Where we are: USD/CAD is grinding lower toward the 1.3900 handle in early London trade, as the pair consolidates within its recent range. The overnight range has been contained between 1.3885 and 1.3920, with the Loonie holding onto yesterday’s modest gains against a softening greenback. We are currently trading just below the 1.3910 NY close, hovering near the key 1.3900 psychological support zone. A clean break below 1.3880 opens up a quick run toward the 50-day moving average near 1.3820, while resistance is firmly anchored at 1.3960.
What’s driving it: The Bank of Canada’s active easing bias remains a central focus, though its 2.75% overnight rate target is increasingly data-contingent following the domestic CPI print cooling to 6.6% from 7.1%. This domestic disinflation trend is complemented by a minor slowdown in monthly GDP to 2.5%, which keeps the door open for near-term easing even as a weaker USD Broad Index at 119.5073 offers some relief. Canadian energy export dynamics are providing a crucial buffer to the currency, with WTI crude holding firm at $95 per barrel, which offsets some of the broader global risk aversion reflected in the VIX at 16.2. Canadian short-duration yields are also finding a floor as local markets digest the Bank of Japan’s historic hike to 1%, a global monetary shift that has triggered a broader unwind of carry trades and squeezed leveraged positions.
- Bank of Canada policy remains anchored to a cooling CPI trend (6.6% YoY versus 7.1% prior) and moderating domestic demand, keeping the bias tilted toward easing but highly dependent on the upcoming data.
- Strong WTI crude prices at $95 per barrel are actively supporting the Canadian terms of trade, preventing a deeper deterioration in CAD crosses despite a softer monthly GDP print of 2.5%.
- Speculative positioning in the Canadian Dollar is severely stretched with net shorts at -119,999 contracts (19th percentile of the 52-week range), leaving the market highly vulnerable to a violent short-squeeze on any positive domestic surprise or US dollar setback.

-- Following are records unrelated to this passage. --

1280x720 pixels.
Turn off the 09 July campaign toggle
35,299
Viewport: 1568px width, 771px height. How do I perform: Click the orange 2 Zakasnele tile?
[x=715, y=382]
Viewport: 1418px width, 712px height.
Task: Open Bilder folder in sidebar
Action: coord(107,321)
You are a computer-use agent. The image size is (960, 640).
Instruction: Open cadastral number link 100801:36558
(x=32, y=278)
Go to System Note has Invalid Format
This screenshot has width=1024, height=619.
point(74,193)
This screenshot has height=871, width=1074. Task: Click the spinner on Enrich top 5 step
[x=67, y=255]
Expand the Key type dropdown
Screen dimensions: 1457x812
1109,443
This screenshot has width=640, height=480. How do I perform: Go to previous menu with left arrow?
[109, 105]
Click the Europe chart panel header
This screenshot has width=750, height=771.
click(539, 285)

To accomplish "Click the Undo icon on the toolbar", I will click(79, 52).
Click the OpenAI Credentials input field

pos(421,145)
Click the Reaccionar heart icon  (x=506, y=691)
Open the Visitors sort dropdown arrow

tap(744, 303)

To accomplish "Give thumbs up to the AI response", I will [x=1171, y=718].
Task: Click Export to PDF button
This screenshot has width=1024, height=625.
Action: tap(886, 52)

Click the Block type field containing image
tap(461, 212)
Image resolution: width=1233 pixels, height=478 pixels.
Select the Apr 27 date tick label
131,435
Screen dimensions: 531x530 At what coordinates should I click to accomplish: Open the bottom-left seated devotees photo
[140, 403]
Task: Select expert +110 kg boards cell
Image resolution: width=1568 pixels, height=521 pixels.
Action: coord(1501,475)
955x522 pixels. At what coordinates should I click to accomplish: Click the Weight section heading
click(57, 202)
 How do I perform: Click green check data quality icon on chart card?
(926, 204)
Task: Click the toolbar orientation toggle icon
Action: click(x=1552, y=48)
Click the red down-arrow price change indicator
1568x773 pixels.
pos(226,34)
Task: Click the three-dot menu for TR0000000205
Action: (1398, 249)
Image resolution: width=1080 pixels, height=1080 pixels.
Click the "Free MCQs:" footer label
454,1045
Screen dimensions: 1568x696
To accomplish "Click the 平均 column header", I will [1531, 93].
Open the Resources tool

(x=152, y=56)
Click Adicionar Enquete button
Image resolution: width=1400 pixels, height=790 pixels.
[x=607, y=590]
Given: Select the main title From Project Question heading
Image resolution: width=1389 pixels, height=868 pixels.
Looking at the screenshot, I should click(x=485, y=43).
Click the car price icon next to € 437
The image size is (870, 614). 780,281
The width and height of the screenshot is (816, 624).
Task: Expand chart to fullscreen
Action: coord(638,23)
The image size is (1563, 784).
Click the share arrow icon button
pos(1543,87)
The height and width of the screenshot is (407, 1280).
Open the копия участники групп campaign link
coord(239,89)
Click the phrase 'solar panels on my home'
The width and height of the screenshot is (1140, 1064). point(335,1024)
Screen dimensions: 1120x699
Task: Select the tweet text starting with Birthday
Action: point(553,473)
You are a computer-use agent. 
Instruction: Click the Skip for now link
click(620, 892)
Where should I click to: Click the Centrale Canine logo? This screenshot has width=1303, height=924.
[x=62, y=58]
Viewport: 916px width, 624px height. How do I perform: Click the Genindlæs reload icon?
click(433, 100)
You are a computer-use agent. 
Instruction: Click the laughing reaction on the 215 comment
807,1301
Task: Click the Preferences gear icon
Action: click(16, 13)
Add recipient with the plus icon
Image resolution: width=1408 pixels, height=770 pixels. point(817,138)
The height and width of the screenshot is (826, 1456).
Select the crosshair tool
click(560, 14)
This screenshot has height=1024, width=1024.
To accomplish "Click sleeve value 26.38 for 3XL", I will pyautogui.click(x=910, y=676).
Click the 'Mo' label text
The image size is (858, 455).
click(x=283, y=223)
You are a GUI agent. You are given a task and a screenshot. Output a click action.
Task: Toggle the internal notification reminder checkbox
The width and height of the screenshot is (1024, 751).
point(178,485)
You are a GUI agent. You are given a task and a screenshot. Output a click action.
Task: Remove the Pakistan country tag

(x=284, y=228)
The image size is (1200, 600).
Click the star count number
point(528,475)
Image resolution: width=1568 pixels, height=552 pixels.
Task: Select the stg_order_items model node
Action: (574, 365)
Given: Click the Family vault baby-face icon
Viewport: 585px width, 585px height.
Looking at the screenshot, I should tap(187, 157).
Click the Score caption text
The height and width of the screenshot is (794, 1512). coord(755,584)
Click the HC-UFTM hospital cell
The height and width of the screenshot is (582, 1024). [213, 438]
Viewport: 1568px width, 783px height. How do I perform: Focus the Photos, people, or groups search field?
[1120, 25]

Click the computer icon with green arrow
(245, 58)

NY session focus: Traders are positioning for the US retail sales print at 08:30 ET, where any downside miss will likely accelerate the dollar slide and force a retest of 1.3850 in USD/CAD. The tactical trade that is working is selling USD/CAD rallies into 1.3930, targeting a clean run to 1.3850 as the short-squeeze gathers steam. The long-USD carry trade is highly at risk here if US yields roll over further from the 4.48% level on the 10-year. The ultimate pain trade is a rapid liquidation of the crowded -120k contract CAD short position, which would trigger a violent flush down toward 1.3780.